### Short exercise
Copy the records below character for character, from start to end.

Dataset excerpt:
* BEGIN *

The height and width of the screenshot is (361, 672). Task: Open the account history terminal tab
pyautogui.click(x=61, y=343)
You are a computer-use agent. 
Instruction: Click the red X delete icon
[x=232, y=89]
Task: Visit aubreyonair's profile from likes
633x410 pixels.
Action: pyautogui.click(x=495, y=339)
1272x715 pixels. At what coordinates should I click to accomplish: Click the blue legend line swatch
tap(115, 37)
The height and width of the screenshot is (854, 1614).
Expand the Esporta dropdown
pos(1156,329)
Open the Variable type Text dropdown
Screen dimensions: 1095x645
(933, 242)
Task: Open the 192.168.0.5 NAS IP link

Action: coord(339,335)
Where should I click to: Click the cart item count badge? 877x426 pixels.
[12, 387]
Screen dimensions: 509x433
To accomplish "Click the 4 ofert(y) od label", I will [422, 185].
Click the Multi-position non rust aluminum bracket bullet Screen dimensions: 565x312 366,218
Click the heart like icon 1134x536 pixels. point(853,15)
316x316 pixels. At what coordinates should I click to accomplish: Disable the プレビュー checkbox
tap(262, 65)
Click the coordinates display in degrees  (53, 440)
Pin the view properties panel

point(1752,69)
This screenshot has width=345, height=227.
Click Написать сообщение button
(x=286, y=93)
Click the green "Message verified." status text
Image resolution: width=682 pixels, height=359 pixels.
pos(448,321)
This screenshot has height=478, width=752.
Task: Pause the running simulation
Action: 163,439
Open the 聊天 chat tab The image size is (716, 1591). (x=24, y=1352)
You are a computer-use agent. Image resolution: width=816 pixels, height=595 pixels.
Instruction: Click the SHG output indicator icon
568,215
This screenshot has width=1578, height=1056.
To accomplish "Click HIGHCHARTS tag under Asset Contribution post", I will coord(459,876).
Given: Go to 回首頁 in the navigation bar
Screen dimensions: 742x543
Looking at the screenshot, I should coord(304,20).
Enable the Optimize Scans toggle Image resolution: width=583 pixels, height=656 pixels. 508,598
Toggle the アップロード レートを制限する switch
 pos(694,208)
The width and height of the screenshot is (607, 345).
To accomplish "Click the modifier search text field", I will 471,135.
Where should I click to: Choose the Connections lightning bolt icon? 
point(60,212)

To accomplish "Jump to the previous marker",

* END *

### Right answer
The height and width of the screenshot is (361, 672). Task: Open the account history terminal tab
pyautogui.click(x=61, y=343)
You are a computer-use agent. 
Instruction: Click the red X delete icon
[x=232, y=89]
Task: Visit aubreyonair's profile from likes
633x410 pixels.
Action: pyautogui.click(x=495, y=339)
1272x715 pixels. At what coordinates should I click to accomplish: Click the blue legend line swatch
tap(115, 37)
The height and width of the screenshot is (854, 1614).
Expand the Esporta dropdown
pos(1156,329)
Open the Variable type Text dropdown
Screen dimensions: 1095x645
(933, 242)
Task: Open the 192.168.0.5 NAS IP link

Action: coord(339,335)
Where should I click to: Click the cart item count badge? 877x426 pixels.
[12, 387]
Screen dimensions: 509x433
To accomplish "Click the 4 ofert(y) od label", I will [422, 185].
Click the Multi-position non rust aluminum bracket bullet Screen dimensions: 565x312 366,218
Click the heart like icon 1134x536 pixels. point(853,15)
316x316 pixels. At what coordinates should I click to accomplish: Disable the プレビュー checkbox
tap(262, 65)
Click the coordinates display in degrees  (53, 440)
Pin the view properties panel

point(1752,69)
This screenshot has width=345, height=227.
Click Написать сообщение button
(x=286, y=93)
Click the green "Message verified." status text
Image resolution: width=682 pixels, height=359 pixels.
pos(448,321)
This screenshot has height=478, width=752.
Task: Pause the running simulation
Action: 163,439
Open the 聊天 chat tab The image size is (716, 1591). (x=24, y=1352)
You are a computer-use agent. Image resolution: width=816 pixels, height=595 pixels.
Instruction: Click the SHG output indicator icon
568,215
This screenshot has width=1578, height=1056.
To accomplish "Click HIGHCHARTS tag under Asset Contribution post", I will coord(459,876).
Given: Go to 回首頁 in the navigation bar
Screen dimensions: 742x543
Looking at the screenshot, I should coord(304,20).
Enable the Optimize Scans toggle Image resolution: width=583 pixels, height=656 pixels. 508,598
Toggle the アップロード レートを制限する switch
 pos(694,208)
The width and height of the screenshot is (607, 345).
To accomplish "Click the modifier search text field", I will 471,135.
Where should I click to: Choose the Connections lightning bolt icon? 
point(60,212)

To accomplish "Jump to the previous marker",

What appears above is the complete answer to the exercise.